_Problem_.
Your answer must be the line holding "ハイテンション (49, 2518)" followed by every later line through the end of the entries, exactly as written.

Items listed in a dataset
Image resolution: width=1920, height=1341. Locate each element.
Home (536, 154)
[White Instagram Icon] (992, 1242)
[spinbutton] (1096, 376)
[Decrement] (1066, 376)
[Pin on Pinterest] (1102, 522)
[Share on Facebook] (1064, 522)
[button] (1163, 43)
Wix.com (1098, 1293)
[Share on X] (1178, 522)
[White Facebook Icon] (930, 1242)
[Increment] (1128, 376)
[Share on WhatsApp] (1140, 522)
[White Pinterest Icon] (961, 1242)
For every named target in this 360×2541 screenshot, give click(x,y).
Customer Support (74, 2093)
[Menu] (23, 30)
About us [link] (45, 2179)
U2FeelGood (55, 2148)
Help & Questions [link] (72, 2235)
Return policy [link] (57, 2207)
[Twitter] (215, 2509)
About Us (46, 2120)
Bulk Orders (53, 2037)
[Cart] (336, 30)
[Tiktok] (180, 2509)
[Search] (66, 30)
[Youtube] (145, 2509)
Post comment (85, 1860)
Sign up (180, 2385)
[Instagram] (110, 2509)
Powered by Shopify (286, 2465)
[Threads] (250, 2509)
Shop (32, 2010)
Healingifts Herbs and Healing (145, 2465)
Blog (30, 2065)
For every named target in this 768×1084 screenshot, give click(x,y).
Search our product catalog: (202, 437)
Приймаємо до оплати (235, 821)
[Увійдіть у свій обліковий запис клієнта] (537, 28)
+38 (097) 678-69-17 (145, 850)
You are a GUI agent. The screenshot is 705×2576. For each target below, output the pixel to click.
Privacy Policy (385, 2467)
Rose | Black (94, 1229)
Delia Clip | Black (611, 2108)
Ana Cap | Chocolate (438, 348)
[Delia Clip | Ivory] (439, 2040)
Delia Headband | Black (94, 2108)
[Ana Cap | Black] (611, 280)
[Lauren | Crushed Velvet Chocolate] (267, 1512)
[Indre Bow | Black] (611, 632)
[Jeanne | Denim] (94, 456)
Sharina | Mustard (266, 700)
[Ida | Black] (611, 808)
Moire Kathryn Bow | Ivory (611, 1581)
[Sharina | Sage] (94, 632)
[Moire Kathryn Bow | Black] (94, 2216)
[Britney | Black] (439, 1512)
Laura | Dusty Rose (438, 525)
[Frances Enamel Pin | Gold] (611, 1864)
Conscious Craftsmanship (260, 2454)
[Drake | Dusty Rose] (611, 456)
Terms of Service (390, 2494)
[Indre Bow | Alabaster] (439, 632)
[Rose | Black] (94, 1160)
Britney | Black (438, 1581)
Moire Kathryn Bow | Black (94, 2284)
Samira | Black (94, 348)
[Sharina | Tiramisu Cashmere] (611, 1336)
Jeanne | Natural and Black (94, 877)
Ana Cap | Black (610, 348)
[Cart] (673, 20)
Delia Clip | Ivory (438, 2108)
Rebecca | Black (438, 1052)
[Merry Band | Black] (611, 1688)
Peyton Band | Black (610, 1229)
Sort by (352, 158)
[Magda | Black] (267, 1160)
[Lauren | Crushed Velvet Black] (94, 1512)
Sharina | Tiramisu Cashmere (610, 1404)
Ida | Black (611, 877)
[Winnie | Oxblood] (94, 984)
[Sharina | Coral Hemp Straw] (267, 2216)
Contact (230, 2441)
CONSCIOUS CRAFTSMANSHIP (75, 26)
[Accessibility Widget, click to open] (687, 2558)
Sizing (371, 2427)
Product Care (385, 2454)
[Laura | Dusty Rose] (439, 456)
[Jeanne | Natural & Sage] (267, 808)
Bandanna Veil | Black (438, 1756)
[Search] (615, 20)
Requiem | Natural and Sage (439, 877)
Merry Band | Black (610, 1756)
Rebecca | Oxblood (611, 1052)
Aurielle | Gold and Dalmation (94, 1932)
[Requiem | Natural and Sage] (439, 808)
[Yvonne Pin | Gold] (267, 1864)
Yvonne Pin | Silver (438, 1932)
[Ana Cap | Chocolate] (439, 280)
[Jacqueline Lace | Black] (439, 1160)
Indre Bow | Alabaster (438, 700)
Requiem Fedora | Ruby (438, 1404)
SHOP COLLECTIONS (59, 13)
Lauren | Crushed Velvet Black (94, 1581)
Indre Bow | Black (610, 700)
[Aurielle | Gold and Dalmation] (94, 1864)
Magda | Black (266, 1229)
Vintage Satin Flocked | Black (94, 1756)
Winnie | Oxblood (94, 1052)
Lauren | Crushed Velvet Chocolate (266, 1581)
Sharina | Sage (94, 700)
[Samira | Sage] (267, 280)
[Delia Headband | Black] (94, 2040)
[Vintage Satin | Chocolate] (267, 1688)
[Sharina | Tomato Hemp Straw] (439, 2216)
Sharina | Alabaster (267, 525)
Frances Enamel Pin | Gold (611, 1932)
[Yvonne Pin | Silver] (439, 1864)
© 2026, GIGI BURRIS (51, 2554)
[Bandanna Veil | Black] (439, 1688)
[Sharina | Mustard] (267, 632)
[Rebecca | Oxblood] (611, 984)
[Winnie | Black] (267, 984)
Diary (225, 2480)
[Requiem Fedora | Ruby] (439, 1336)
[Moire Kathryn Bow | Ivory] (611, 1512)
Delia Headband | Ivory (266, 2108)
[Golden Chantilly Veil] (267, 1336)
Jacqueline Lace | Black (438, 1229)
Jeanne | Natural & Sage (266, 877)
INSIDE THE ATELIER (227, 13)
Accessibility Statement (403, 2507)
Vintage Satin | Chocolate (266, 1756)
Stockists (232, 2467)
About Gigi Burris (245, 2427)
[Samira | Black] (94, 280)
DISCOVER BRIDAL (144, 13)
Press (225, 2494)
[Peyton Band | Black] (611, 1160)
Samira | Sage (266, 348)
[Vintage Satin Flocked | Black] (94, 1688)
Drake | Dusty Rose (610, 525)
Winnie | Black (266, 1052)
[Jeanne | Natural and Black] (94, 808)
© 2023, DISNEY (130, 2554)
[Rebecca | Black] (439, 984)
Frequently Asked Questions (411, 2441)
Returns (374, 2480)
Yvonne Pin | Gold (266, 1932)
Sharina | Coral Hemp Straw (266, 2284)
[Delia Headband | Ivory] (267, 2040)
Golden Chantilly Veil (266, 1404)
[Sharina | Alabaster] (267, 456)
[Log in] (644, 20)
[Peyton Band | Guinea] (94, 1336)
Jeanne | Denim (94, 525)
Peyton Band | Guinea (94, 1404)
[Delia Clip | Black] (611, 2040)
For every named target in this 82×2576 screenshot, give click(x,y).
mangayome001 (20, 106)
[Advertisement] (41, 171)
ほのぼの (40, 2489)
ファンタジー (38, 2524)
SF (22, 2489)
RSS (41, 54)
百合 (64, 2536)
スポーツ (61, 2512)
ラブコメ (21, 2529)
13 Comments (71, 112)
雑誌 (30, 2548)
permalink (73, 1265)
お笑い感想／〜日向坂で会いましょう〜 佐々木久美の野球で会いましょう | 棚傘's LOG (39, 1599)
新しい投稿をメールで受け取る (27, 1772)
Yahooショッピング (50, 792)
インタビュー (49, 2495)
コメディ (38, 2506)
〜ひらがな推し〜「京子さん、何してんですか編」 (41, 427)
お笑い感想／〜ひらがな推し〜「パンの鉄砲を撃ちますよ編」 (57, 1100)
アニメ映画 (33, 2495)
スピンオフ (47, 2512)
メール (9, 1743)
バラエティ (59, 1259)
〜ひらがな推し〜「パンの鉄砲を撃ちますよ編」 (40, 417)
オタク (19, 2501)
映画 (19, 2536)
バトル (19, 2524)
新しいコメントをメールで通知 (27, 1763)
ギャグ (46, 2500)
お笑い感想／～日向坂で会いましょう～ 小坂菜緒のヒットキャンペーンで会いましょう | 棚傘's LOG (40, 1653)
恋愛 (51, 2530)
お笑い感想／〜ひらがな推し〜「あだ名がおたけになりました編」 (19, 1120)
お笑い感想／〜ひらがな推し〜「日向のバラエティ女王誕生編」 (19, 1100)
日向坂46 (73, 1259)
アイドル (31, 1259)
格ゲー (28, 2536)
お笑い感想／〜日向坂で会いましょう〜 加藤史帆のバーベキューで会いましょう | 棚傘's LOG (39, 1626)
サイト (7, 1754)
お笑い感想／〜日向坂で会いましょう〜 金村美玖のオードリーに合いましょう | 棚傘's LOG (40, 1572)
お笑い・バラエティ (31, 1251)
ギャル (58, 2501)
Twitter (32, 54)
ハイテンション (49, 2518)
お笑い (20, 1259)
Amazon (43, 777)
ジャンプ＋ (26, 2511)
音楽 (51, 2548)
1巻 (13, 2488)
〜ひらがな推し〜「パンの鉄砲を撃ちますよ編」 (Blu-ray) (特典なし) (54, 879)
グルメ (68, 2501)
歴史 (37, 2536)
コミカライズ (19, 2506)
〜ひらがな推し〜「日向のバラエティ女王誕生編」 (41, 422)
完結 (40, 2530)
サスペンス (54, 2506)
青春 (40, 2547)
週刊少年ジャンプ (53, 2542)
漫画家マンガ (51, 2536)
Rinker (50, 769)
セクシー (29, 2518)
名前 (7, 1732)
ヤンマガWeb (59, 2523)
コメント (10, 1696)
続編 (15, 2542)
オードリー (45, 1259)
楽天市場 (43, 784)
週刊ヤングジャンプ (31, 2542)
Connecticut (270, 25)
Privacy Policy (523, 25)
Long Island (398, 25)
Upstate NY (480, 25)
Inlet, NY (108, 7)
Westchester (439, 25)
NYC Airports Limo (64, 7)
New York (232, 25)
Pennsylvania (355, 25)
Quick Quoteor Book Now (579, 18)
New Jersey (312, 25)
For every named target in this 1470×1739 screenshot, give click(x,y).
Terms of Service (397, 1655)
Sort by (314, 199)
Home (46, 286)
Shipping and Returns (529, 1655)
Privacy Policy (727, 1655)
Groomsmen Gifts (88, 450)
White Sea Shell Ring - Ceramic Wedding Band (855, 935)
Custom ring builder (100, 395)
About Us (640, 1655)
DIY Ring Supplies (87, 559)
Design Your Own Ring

_Solution for this exercise_.
ハイテンション (49, 2518)
お笑い (20, 1259)
Amazon (43, 777)
ジャンプ＋ (26, 2511)
音楽 (51, 2548)
1巻 (13, 2488)
〜ひらがな推し〜「パンの鉄砲を撃ちますよ編」 (Blu-ray) (特典なし) (54, 879)
グルメ (68, 2501)
歴史 (37, 2536)
コミカライズ (19, 2506)
〜ひらがな推し〜「日向のバラエティ女王誕生編」 (41, 422)
完結 (40, 2530)
サスペンス (54, 2506)
青春 (40, 2547)
週刊少年ジャンプ (53, 2542)
漫画家マンガ (51, 2536)
Rinker (50, 769)
セクシー (29, 2518)
名前 (7, 1732)
ヤンマガWeb (59, 2523)
コメント (10, 1696)
続編 (15, 2542)
オードリー (45, 1259)
楽天市場 (43, 784)
週刊ヤングジャンプ (31, 2542)
Connecticut (270, 25)
Privacy Policy (523, 25)
Long Island (398, 25)
Upstate NY (480, 25)
Inlet, NY (108, 7)
Westchester (439, 25)
NYC Airports Limo (64, 7)
New York (232, 25)
Pennsylvania (355, 25)
Quick Quoteor Book Now (579, 18)
New Jersey (312, 25)
For every named target in this 1470×1739 screenshot, give click(x,y).
Terms of Service (397, 1655)
Sort by (314, 199)
Home (46, 286)
Shipping and Returns (529, 1655)
Privacy Policy (727, 1655)
Groomsmen Gifts (88, 450)
White Sea Shell Ring - Ceramic Wedding Band (855, 935)
Custom ring builder (100, 395)
About Us (640, 1655)
DIY Ring Supplies (87, 559)
Design Your Own Ring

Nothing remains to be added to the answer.